## Directions for this task
Print only the lines running from the line with "Instruction: Select the" to the final line below, both included, exactly as written and without the pictures.
----------------------------------------
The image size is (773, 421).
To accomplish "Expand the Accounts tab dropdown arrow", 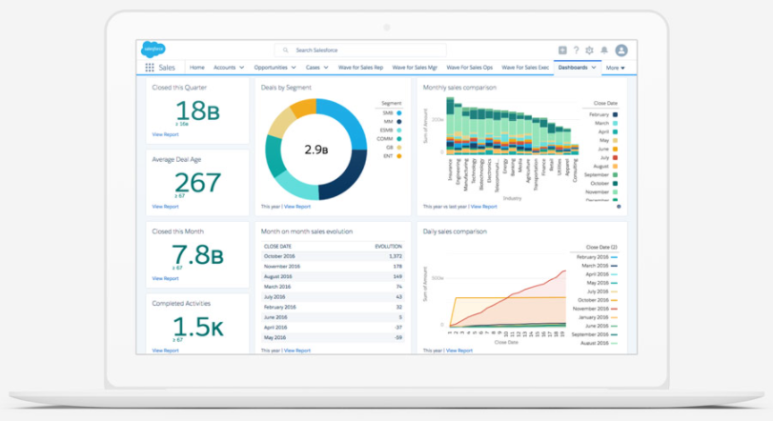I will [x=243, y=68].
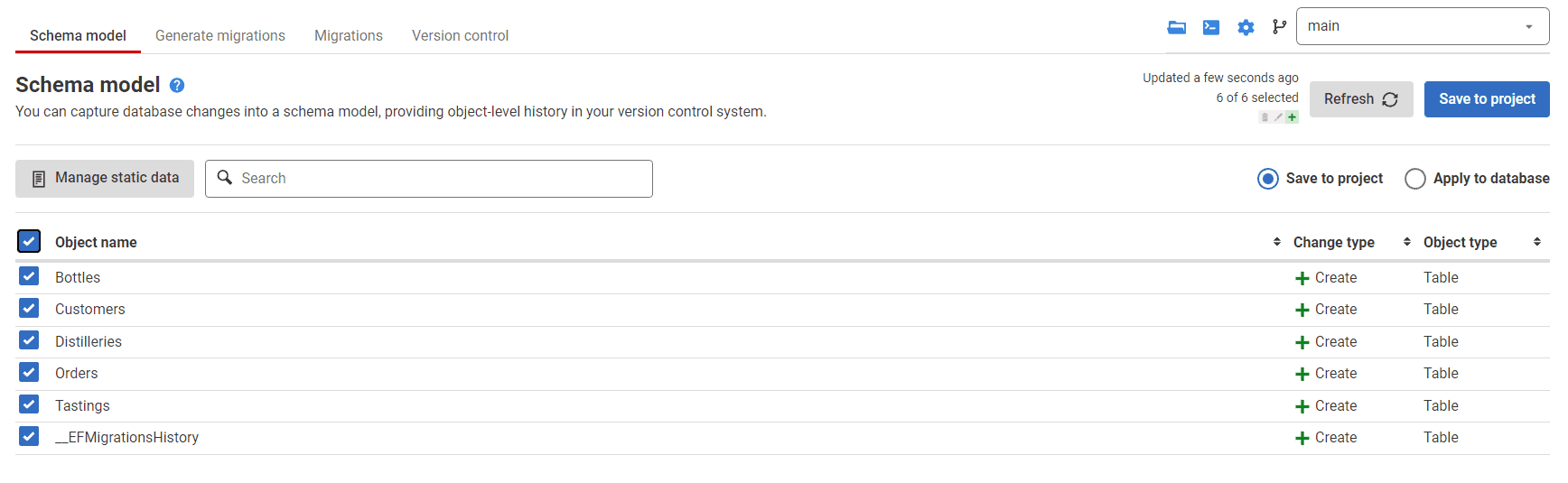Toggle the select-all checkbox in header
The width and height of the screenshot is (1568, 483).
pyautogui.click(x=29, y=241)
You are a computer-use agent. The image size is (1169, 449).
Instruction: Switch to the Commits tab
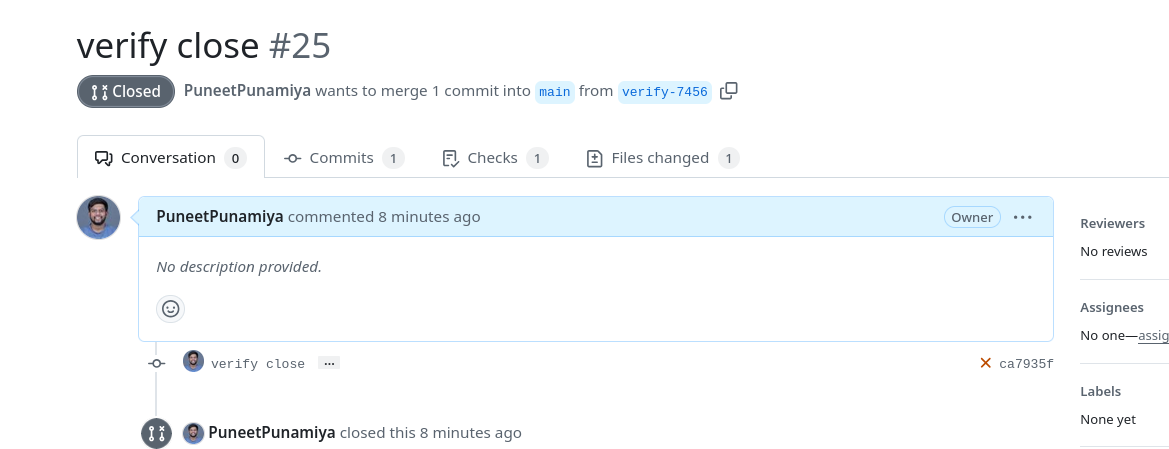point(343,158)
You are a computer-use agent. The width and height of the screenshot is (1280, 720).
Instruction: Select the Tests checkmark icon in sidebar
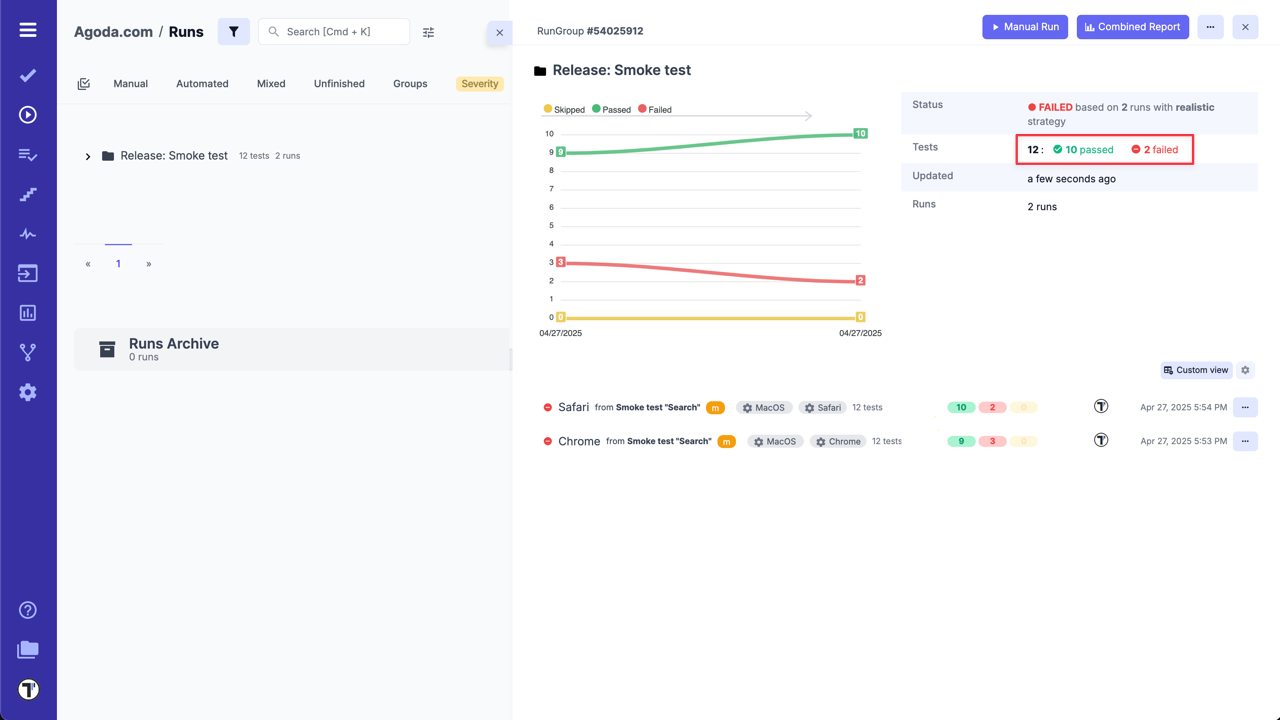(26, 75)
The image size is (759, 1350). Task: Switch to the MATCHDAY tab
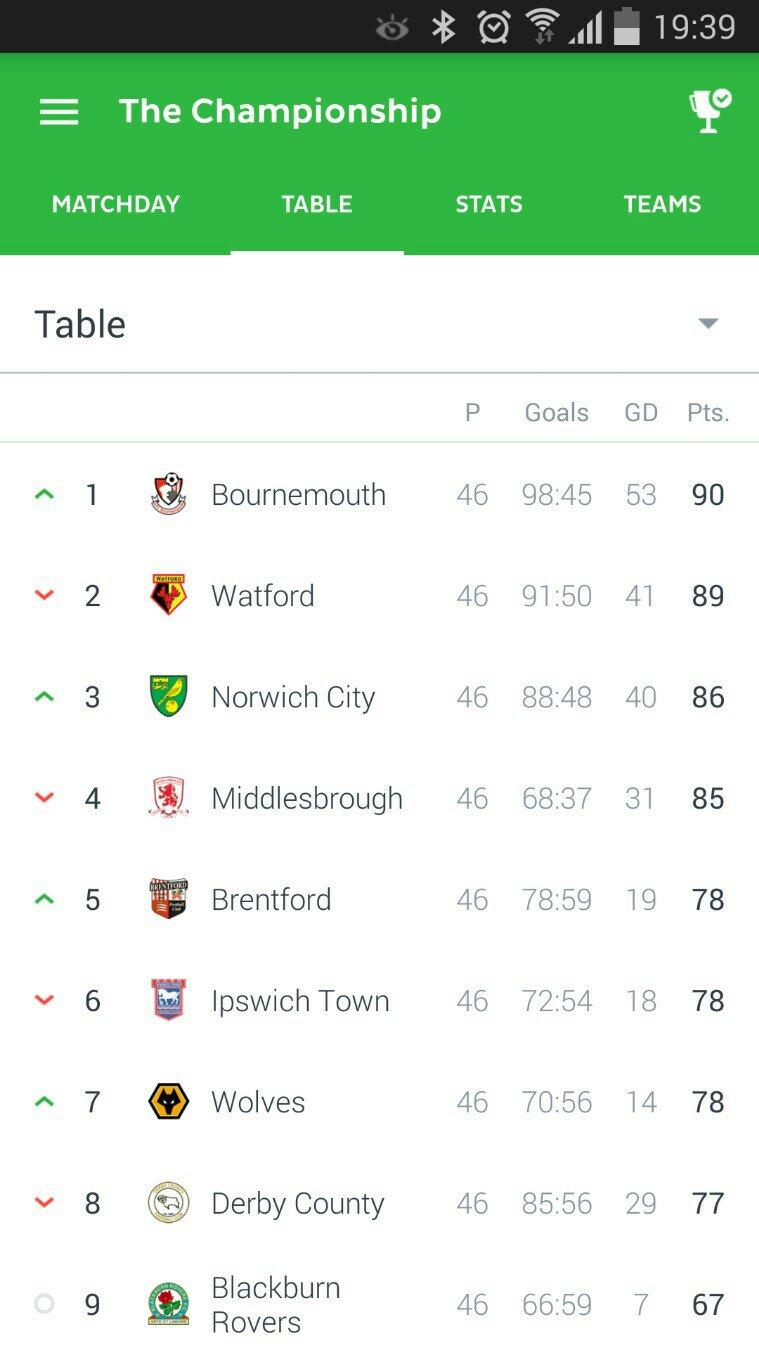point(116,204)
----------------------------------------
## Result of this exercise
Instruction: Select the Tests checkmark icon in sidebar
(26, 75)
The image size is (759, 1350). Task: Switch to the MATCHDAY tab
point(116,204)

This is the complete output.